Smith’s oncologist, Dr. Steven A. Miles, refilled the prescription for medical marijuana to manage his patient’s pain. Miles, who is in private practice and an attending physician at Cedars, said that missing the drug test didn’t bode well for his patient’s post-transplant compliance.
Nevertheless, Miles said his patient will die without a new liver. “Without a transplant, it is basically 100% fatal,” he said. “It’s just a matter of time.”
Smith, a former precious metal trader, acknowledged that he didn’t follow the rules. He said he used medical marijuana after having unrelated back surgery and weaning himself from the prescription pain pills. “I was in extreme pain and physical anguish,” he said.

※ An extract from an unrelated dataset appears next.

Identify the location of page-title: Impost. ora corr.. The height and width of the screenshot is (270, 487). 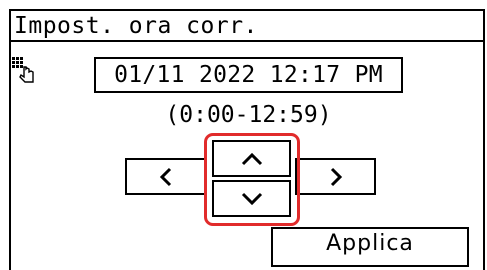
(136, 26).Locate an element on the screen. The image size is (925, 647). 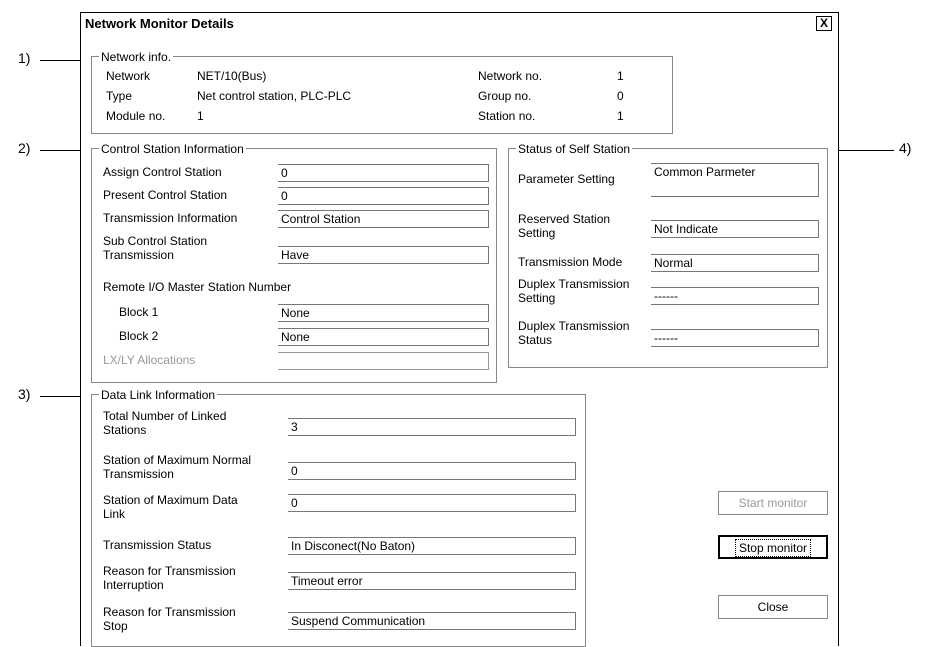
sub-control-label-1: Sub Control Station is located at coordinates (156, 241).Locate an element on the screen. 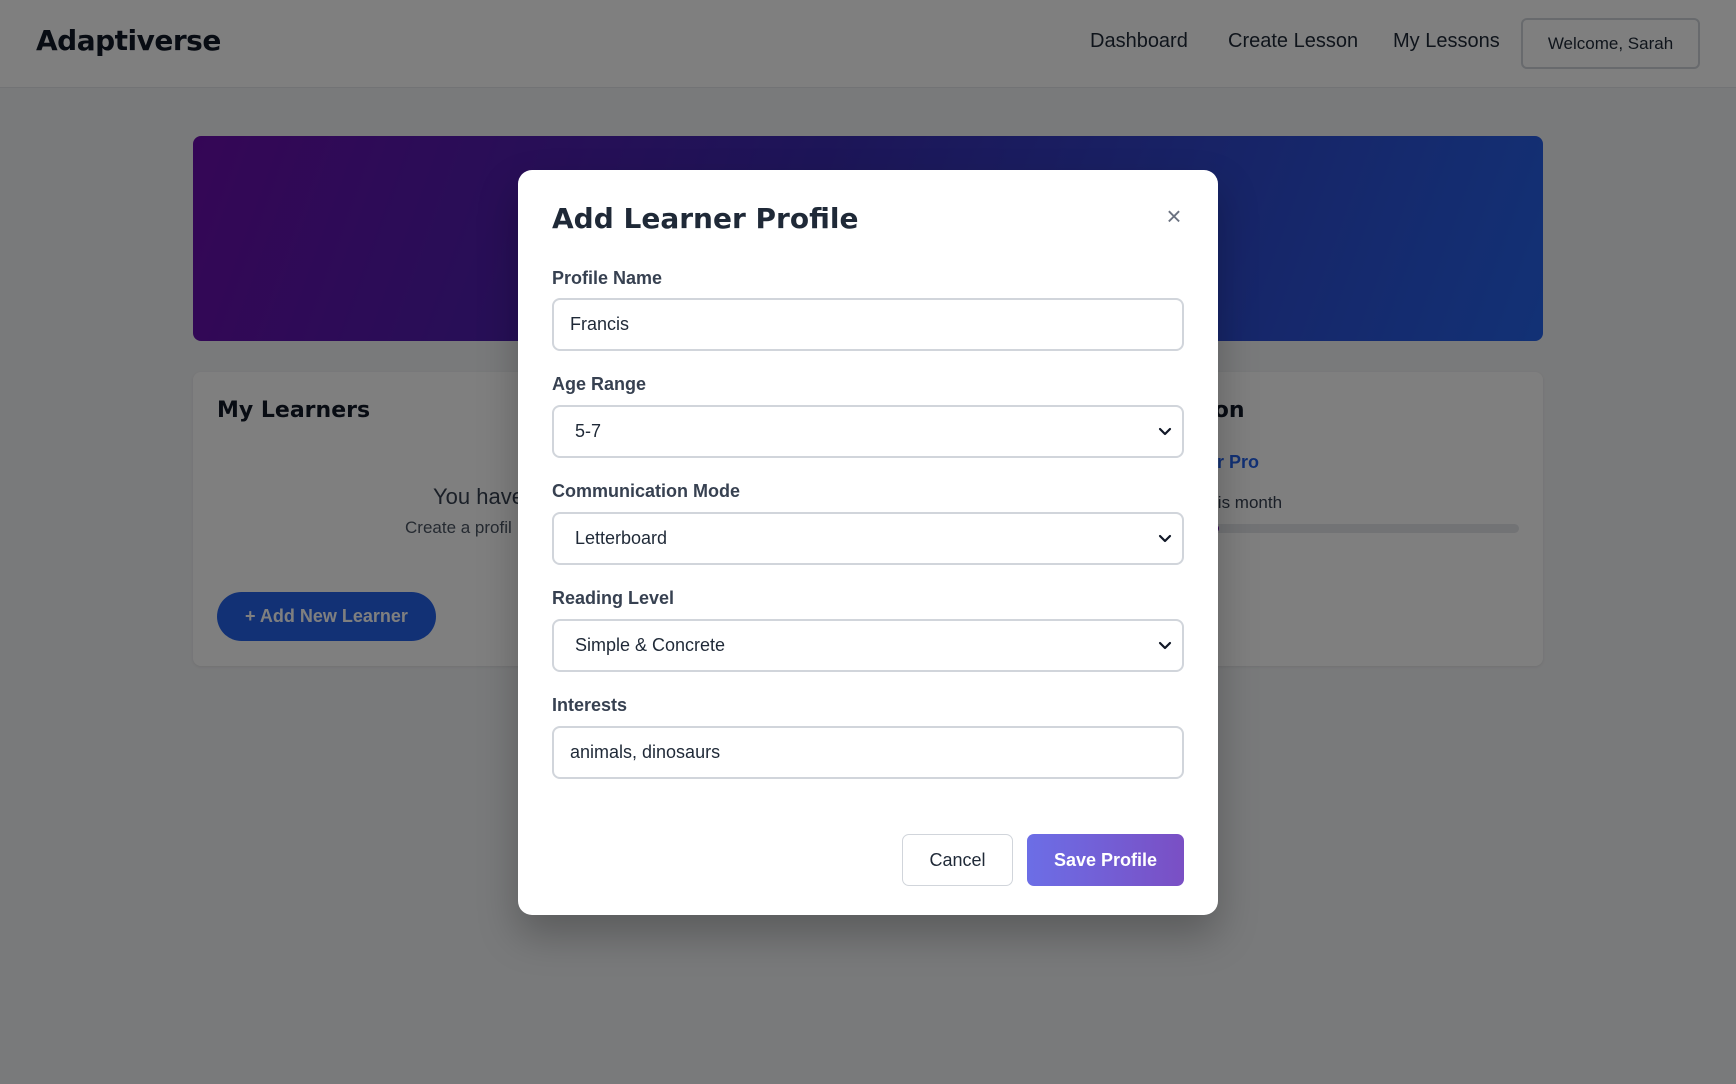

In April, he wrote a letter to the head of the liver transplant program at Cedars, Steven Colquhoun, asking to be relisted. In his response, Colquhoun wrote, “More than other organ programs, liver transplant centers must consider issues of substance abuse seriously since it does often play a role in the evolution of diseases that may require transplantation, and may adversely impact a new organ after transplant.”
Smith, a recovered alcoholic, said he used marijuana recreationally in the past before getting a prescription for medical marijuana. He also has cirrhosis of the liver and previously had Hepatitis C. Smith said he stopped using marijuana in August and is attending Alcoholics Anonymous meetings to satisfy his counseling requirement.
Smith is hopeful that he will get a transplant in time and that his fight will raise awareness for others with medical marijuana prescriptions. “That’s why I am going through this challenge, at the very least to make it easier for the next guy,” he said.